RECONSTITUTION OF CELLULAR IMMUNITY IN PATIENTS WITH SEVERE COMBINED IMMUNODEFICIENCY BY FETAL THYMUS TRANSPLANTATION AND TRANSFER FACTOR

Reconstitution of cellular immunity in 3 infants occurred following intraperitoneal fetal thymus transplantation and Transfer Factor therapy. In all 3, the earliest evidence of reconstitution was a rash consistent with graft vs host reaction (GVHR) with onset 10 to 14 days following transplant. Mild GVHR occurred in the 1- and 4-mo old infants who were apparently free of infection at the time of thymus transplantation from 12- and 14-week fetuses. These 2 infants are alive and well at age 2-½ yr and 11 mos. Severe GVHR occurred in the S-mo old infant following thymus transplant from a 16-week fetus; the infant was receiving therapy for pneumocystis carinii at the time of transplant. The child died 10 wks post-transplant with GVHR and pulmonary disease. The sequence of cellular reconstitution in all infants was lymphocyte response to allogenic cells, phytohemagglutinin, and T-cell rosette formation and occurred 3 to 12 wks following transplantation. Cell chimerism was detected by HL-A typing in 2 infants. Reconstitution of antibody-mediated immunity was not observed. Successful reconstitution in these patients, in contrast to earlier experience, was probably related to 3 factors: synergism between thymus and Transfer Factor, transplant of thymus within 1 hr after fetal abortion, and transplantation prior to severe infection.

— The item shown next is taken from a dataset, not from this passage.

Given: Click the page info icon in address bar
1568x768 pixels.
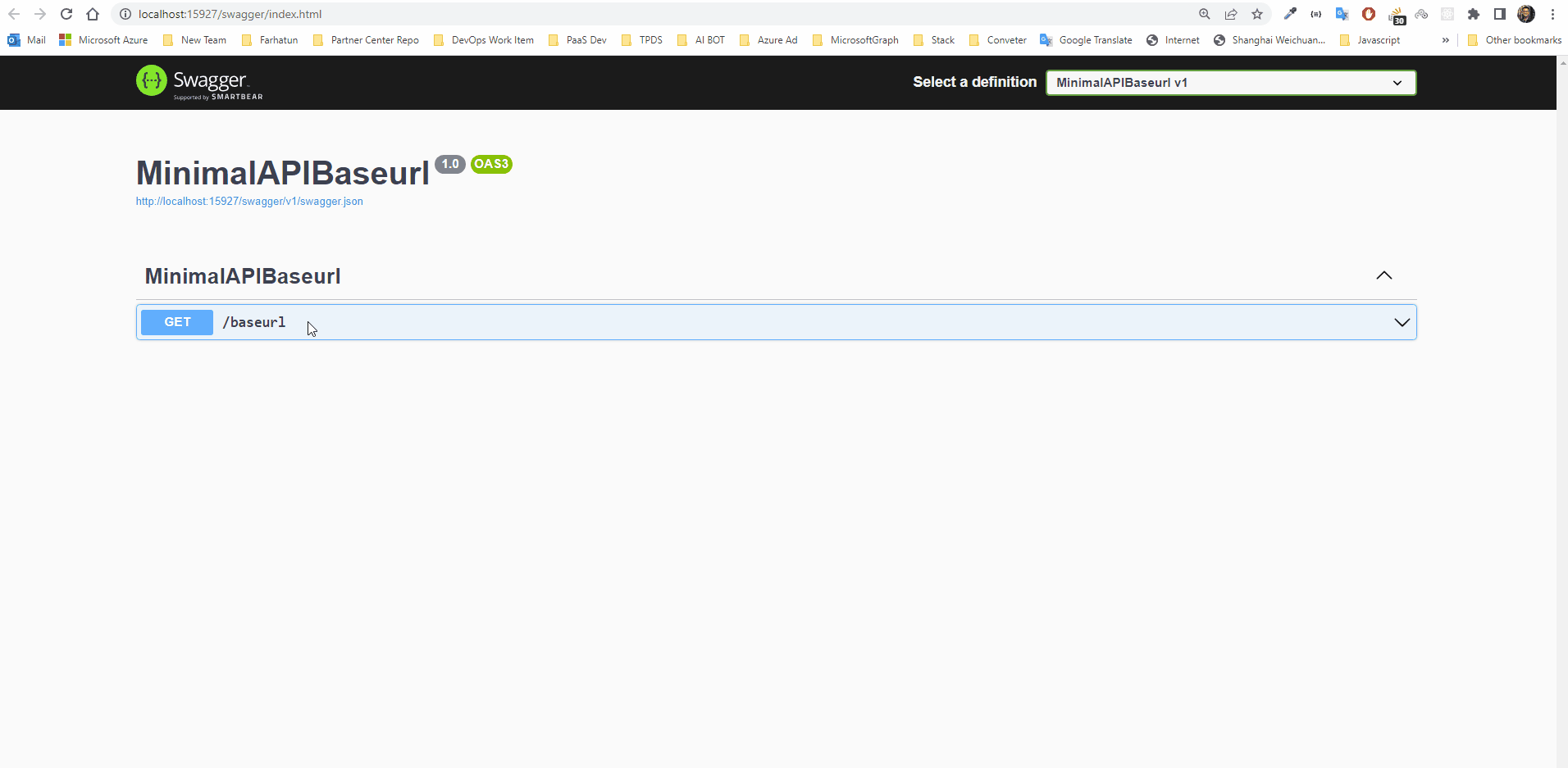Looking at the screenshot, I should pos(125,14).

FAMILIAL IMMUNE DEFICIENCY AND LEUKODYSTROPHY: RECONSTITUTION WITH FETAL THYMUS IN A MILLIPORE CHAMBER

A 2 ½ year old male child (D.E.) with multiple congenital anomalies, severe psychomotor retardation, generalized seizures, chronic herpetie gingivostomatitis, overwhelming pneumococcal meningitis and sepsis was found to have a partial combined immunodeficiency. His female sibling (J. E.) who followed a similar course and who died at 4 ½ years of age was found to have sudanophilic leukodystrophy. During the course of his hospitalization, D. E. developed intractable diarrhea and was noted to have a decreased lymphoproliferative response to PHA, decreased T-cell rosette formation, a persistent lymphopenia and normal erythrocyte adenine deaminase (ADA) activity. Immunoglobulin therapy and parenteral hyperalimentation failed to alter his clinical course. Following transplantation of a 16-week fetal thymus enclosed in a millipore chamber there was prompt clearing of the herpetie lesions and cessation of the diarrhea within a few days after transplantation and an appearance of lymphocyte responsiveness to PHA one month later. Nine months after transplantation the patient remains infection-free and continues to display an intact cellular immunity. This report describes a previously unrecognized presentation of combined immune deficiency and suggests a new approach to therapy.